There are plenty of other methods for both options though.
You cannot do this if writing an AI for a game like Bolo. Players
just olug in AI brains and use their own maps. You have no control
(nor should you, really).
That said, at one time I gave a lot of thought to various movement
algorithms. I came up with one whose one requirement is that LOS must
be cheap to calculate. I'll post it if anyone's interested.
--
Robert Uhl | Save the Ales!
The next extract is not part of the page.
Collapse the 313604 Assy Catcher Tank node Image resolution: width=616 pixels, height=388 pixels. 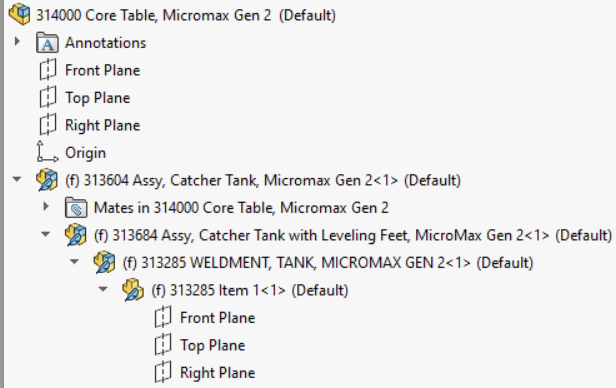(17, 179)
Homebrewer Since 1995
Orthodox Christian | If you like the Macintosh, send mail to
Macintosh Programmer | evang...@macway.com for information about the
Bolo Player (Spectre) | EvangeList, Guy Kawasaki's list for Mac advocates.
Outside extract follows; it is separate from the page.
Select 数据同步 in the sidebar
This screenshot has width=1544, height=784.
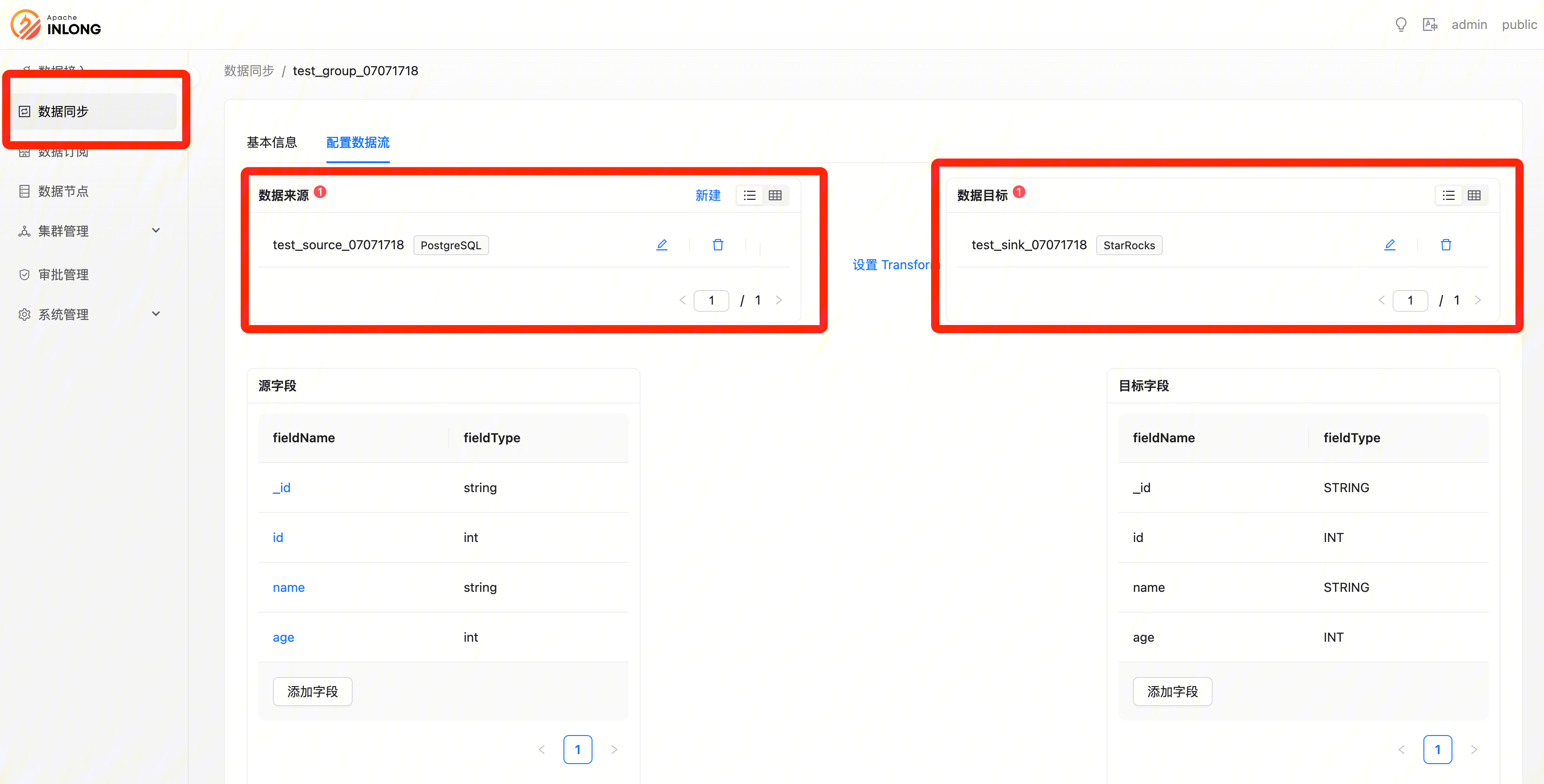pyautogui.click(x=63, y=111)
> Just modify your maps so that all blocking terrain is convex. ;-)
Chris Crawford once spent a long time on just this exact problem...and finally realized
that the best solution was removing concave areas from the map. A* should fix this
problem, so that slight modification must be breaking it.
> Seriously though, I'm guessing that this situation while comman and
> stiffling, isn't the usual one, and that this kind of "springy" AI
> normally works fairly well.
>
> If this is the case, couldn't you just put in a special case if the AI
> get stuck? So if your AI can't go where it wants, you can switch to some
> other AI for a while. The problem naturally is when to switch back to
> the springy AI, but I'd guess you could start with something simple like
> returning as soon as you had direct line of sight.
Yup. If your attractor/repulsor AI is breaking A*, just detect for stuck or "dancing"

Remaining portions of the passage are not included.